Monday, December 26, 2011

25 BC-50 AD: Celcus spearheads quest to define asthma

So what would life be like for us asthmatics when Jesus and Caesar walked the earth?  From my investigations into this era I'd imagine the best remedy might simply be to tough it out, as many of the recommended remedies seem like they'd be worse than the disease.  Of course this was true of most medicine prior to the 20th century.

Aurelius Cornelius Celsus
The second century A.D. was a very "fruitful era of literature and philosophy."  (1)  It is for this reason we have resources available to help us learn what was known about asthma at that time and the remedies to treat it.  Among those influential to medicine in this era are Pliney the Elder, Seneca the Younger and Aurelius Cornelius Celsus.

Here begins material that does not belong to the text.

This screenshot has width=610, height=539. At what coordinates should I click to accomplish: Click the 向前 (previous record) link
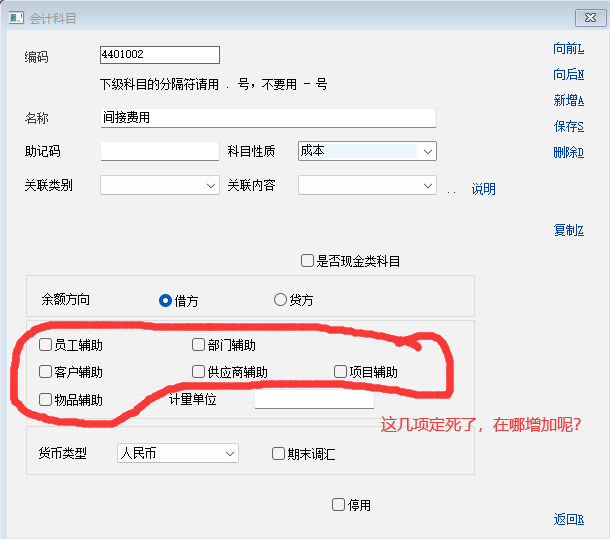(568, 48)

Pliney and Seneca are written about in another post.  Celsus, who was born of respectable parents, was well learned, and shared with us his wisdom through his many writings.  He was a philosopher, physician, surgeon and a pharmacist.  One author noted him to be so skilled at his crafts that he was "second to none." (2)

His writings are also known to be "diligent" and "attentive," yet many future biographers and historians have debated as to whether he really practiced what he preached.  Some speculate that he never was a surgeon, let alone a physician.  (3)

Perhaps it was due to this that he was "ignored by Roman practitioners of his day, and his name is mentioned only four times by the medieval commentators, but with the revival of learning (at the closing of the middle ages), he has his revenge. In that his work (De Re Medicina) was one of the first medical books to be printed (1478), afterword, passing through more separate editions than almost any other scientific treaties." (7, page 74)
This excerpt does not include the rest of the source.